YOUR GOAL: Rewrite the rows from the line holding "Task: Click the" through the line holding "Action: click(389, 62)", inclusive, replacing "value field" with "number box" and changing nothing else. Omit the pictures from your answer.

RECORDS SUPPLIED:

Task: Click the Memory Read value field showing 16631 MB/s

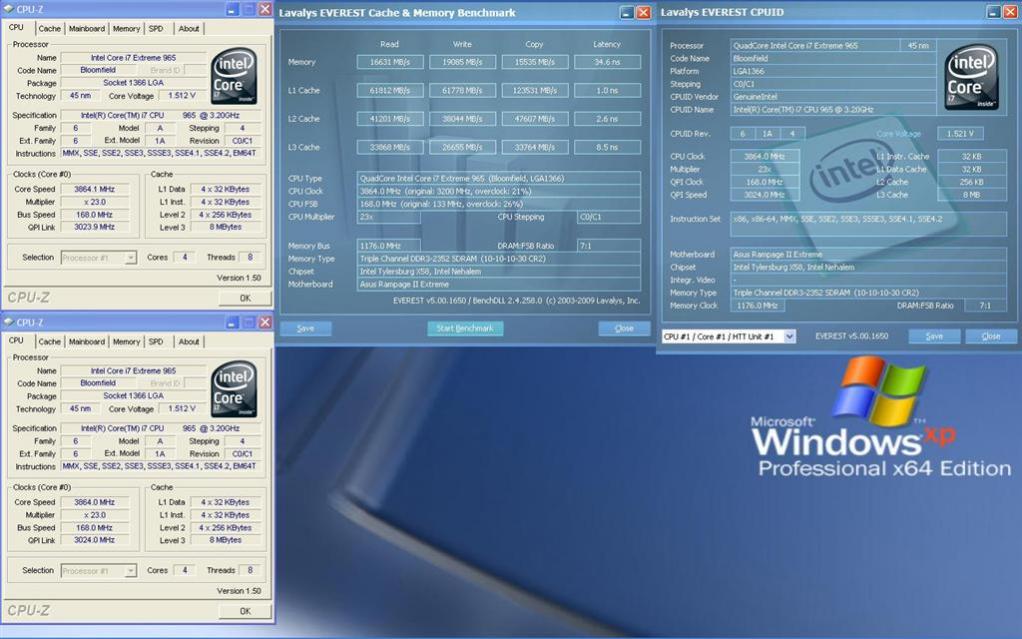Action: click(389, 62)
...
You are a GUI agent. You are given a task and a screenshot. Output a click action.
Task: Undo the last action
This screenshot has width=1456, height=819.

EXERCISE RESULT:
Task: Click the Memory Read number box showing 16631 MB/s

Action: click(389, 62)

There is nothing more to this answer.